Together, the authors’ illustrative cases demonstrated that virtual aneurysm surgery was possible using the same trajectory as in real-life cases. Both virtual clipping and blood flow simulation were realistic in broad-based but not calcified aneurysms. Furthermore, the virtual clipping of a calcified aneurysm proved that it could be performed using the same surgical trajectory, but not the same clip type.

Developing this technology required the close cooperation between software engineers and experienced neurosurgeons is necessary to incorporate software improvements, leading to realistic virtual simulations. Additionally integrated into this particular software is the evaluation of the procedure by blood flow simulation.

Important to note, realistic, safe, and efficient modalities for simulation-based training are highly warranted to enhance the quality of surgical education. They should also be incorporated in resident training to ensure the utmost preparation of trainees. All-in-all, 94 percent participants agreed that this simulator should be integrated into neurosurgical education.
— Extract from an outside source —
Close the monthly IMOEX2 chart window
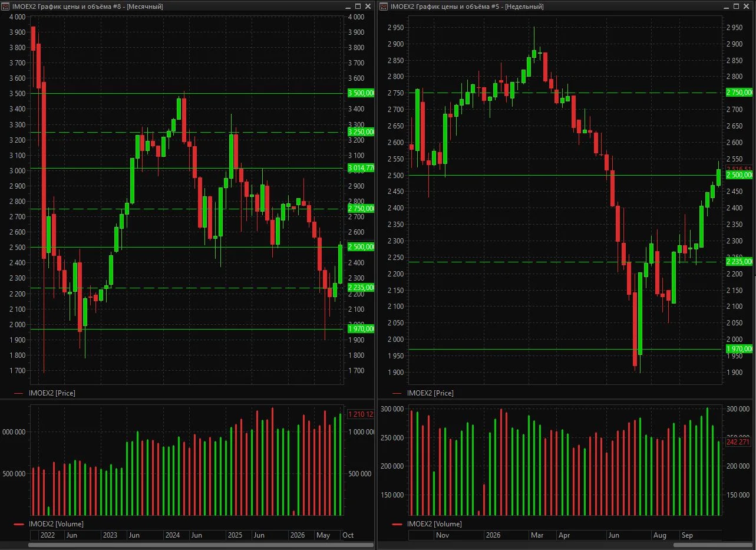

This simulator also demonstrated an improved anatomic understanding for 89 percent of neurosurgeons. Simulation of head positioning and craniotomy was considered realistic by 89 percent and 94 percent of users, respectively.

The ultimate goal of brain surgery simulators, including simulations of aneurysm surgery, is that the technology be used for both education and training, as well as for pre-operative planning. Moving forward, the authors plan to prospectively evaluate their virtual aneurysm-clipping simulator device for surgical procedure planning and education. This validation of available neurosurgery simulation tools is the next step that will enable the training, acquisition and testing of neurosurgical skills.